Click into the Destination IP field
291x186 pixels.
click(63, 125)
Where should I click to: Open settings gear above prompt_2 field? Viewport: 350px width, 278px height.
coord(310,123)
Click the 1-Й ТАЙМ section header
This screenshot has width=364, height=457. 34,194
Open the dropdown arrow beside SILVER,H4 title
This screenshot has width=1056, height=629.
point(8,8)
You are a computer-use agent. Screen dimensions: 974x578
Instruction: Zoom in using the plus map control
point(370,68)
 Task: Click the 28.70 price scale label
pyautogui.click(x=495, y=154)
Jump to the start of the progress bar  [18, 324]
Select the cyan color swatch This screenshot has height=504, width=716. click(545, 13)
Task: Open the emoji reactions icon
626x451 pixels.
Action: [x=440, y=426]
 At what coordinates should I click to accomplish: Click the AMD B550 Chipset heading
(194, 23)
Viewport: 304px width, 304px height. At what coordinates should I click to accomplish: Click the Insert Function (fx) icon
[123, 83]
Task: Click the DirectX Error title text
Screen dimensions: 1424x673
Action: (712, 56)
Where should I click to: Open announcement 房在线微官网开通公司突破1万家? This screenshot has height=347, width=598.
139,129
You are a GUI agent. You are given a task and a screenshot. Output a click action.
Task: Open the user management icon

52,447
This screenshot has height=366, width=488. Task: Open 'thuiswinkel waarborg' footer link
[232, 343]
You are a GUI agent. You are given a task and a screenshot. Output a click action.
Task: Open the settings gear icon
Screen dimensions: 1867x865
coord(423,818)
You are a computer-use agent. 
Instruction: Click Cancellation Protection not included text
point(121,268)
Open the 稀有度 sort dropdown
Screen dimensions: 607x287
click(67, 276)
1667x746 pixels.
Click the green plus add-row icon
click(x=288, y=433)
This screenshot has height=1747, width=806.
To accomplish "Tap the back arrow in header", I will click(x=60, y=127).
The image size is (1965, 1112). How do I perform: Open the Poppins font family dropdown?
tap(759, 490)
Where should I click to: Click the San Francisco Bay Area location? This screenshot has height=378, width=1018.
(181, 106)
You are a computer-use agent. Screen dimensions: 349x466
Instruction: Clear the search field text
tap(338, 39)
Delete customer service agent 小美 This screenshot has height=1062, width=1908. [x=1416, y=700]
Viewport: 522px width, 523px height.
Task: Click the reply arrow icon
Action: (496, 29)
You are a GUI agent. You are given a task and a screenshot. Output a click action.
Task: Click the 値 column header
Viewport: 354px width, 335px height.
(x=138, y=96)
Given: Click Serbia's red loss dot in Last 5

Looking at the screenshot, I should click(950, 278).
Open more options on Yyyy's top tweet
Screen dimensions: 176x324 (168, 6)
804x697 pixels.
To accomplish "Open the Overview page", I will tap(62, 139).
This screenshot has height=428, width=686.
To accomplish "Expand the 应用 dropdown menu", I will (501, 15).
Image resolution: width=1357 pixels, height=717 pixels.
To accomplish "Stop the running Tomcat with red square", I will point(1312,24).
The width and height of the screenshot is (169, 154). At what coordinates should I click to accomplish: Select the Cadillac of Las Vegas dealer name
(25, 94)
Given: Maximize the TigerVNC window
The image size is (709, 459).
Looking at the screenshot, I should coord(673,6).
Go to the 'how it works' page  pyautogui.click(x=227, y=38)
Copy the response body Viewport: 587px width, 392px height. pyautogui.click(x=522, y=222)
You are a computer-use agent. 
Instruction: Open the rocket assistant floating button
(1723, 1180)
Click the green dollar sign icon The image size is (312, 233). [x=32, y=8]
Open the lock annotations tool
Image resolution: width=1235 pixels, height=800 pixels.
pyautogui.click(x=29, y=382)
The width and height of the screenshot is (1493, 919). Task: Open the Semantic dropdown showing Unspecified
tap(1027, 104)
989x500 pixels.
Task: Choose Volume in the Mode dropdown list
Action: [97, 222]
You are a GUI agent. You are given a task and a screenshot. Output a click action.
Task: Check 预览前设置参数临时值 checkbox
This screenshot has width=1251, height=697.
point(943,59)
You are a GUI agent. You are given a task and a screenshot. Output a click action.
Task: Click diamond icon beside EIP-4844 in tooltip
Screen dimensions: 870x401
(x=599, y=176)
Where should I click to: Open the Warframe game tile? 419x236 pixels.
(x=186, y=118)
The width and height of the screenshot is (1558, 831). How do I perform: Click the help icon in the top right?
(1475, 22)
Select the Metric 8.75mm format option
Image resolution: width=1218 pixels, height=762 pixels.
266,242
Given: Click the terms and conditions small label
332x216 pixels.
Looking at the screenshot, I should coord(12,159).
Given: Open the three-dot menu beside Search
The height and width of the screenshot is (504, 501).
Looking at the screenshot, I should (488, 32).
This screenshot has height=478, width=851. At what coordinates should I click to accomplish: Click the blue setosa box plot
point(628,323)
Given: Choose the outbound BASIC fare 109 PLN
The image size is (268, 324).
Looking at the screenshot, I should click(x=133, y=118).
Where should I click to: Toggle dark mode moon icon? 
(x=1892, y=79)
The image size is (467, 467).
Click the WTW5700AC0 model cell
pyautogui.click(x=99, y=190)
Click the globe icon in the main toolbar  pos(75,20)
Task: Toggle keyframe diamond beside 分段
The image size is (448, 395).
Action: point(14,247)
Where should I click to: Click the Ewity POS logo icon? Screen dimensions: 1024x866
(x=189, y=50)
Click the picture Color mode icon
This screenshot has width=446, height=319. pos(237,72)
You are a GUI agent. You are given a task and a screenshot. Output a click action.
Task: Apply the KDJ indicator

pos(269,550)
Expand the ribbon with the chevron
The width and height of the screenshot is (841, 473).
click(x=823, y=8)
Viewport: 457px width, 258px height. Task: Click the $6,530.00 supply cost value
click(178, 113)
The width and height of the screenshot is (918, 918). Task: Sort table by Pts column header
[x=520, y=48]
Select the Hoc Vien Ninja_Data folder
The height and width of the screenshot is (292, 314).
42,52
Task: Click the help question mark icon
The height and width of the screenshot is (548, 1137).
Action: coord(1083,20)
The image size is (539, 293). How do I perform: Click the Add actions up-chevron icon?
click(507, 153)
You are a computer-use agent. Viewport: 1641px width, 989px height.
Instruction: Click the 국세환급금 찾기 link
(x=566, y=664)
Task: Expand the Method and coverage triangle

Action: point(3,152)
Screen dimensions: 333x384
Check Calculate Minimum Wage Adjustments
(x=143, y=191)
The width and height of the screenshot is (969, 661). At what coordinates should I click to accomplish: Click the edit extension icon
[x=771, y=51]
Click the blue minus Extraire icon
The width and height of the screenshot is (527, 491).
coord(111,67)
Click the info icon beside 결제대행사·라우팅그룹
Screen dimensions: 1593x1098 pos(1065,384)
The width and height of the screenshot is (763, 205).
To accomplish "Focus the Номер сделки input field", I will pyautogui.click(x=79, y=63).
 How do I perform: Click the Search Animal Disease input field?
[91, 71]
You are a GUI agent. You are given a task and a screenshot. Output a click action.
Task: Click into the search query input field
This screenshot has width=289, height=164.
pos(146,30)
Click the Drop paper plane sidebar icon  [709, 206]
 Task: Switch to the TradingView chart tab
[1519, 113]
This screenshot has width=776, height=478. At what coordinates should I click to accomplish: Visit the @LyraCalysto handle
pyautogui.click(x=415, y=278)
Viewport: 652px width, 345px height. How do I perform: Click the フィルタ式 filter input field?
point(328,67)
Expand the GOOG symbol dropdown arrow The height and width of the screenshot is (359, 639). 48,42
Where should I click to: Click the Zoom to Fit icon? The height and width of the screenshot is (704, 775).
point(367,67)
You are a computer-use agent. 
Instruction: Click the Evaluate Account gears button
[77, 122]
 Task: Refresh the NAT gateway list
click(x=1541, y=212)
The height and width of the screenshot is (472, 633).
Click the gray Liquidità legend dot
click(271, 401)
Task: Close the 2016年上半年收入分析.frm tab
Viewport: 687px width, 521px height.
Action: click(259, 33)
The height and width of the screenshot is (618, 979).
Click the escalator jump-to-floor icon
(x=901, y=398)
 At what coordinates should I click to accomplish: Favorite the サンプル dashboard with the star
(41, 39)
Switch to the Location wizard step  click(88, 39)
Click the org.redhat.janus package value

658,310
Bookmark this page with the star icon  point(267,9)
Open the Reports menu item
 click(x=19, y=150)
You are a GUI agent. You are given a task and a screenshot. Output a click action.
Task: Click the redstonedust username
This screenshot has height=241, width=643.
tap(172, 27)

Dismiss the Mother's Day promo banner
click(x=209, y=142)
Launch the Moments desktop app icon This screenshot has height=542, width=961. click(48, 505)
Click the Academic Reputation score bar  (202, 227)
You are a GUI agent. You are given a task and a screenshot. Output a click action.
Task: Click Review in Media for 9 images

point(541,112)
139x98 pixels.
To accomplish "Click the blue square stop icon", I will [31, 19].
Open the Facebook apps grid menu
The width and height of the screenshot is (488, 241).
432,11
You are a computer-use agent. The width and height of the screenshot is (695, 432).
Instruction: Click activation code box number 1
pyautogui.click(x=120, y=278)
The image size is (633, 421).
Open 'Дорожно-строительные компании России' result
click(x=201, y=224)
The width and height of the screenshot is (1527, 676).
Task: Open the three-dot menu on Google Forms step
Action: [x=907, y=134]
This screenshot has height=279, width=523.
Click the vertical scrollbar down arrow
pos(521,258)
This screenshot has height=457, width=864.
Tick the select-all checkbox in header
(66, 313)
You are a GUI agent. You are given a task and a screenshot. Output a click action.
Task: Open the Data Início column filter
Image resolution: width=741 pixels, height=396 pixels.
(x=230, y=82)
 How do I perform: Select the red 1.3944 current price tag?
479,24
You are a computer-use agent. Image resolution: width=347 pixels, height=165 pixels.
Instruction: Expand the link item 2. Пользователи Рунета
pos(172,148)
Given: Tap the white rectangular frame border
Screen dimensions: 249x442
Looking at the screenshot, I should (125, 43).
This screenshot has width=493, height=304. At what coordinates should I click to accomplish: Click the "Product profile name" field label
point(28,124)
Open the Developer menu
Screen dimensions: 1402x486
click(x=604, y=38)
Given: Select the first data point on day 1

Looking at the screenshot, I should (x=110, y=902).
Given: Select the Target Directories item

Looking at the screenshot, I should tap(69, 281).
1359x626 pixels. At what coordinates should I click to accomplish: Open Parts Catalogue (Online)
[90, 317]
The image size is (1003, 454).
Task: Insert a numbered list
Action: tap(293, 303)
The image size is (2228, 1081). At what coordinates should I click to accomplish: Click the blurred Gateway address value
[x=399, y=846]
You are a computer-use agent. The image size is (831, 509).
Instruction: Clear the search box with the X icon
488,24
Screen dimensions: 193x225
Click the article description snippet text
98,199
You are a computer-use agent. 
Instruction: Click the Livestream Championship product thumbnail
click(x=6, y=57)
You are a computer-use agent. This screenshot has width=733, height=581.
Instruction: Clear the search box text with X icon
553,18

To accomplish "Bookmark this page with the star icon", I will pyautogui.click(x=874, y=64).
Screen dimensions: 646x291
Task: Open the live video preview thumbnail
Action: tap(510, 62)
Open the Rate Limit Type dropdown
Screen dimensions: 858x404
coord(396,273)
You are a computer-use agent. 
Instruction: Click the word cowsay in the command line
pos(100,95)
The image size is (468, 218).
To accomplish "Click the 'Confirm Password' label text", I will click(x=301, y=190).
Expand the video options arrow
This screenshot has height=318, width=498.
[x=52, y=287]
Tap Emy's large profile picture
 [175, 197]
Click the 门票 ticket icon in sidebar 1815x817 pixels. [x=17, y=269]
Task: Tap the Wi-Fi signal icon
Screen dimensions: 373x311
○ ○ ○ ○ ○ ○ ○
Work instructions - Please retype the items above, starting at their first line and stopping after the line that contains "point(370,68)", keeping every character unchanged.

Exercise solution -
Click into the Destination IP field
291x186 pixels.
click(63, 125)
Where should I click to: Open settings gear above prompt_2 field? Viewport: 350px width, 278px height.
coord(310,123)
Click the 1-Й ТАЙМ section header
This screenshot has width=364, height=457. 34,194
Open the dropdown arrow beside SILVER,H4 title
This screenshot has width=1056, height=629.
point(8,8)
You are a computer-use agent. Screen dimensions: 974x578
Instruction: Zoom in using the plus map control
point(370,68)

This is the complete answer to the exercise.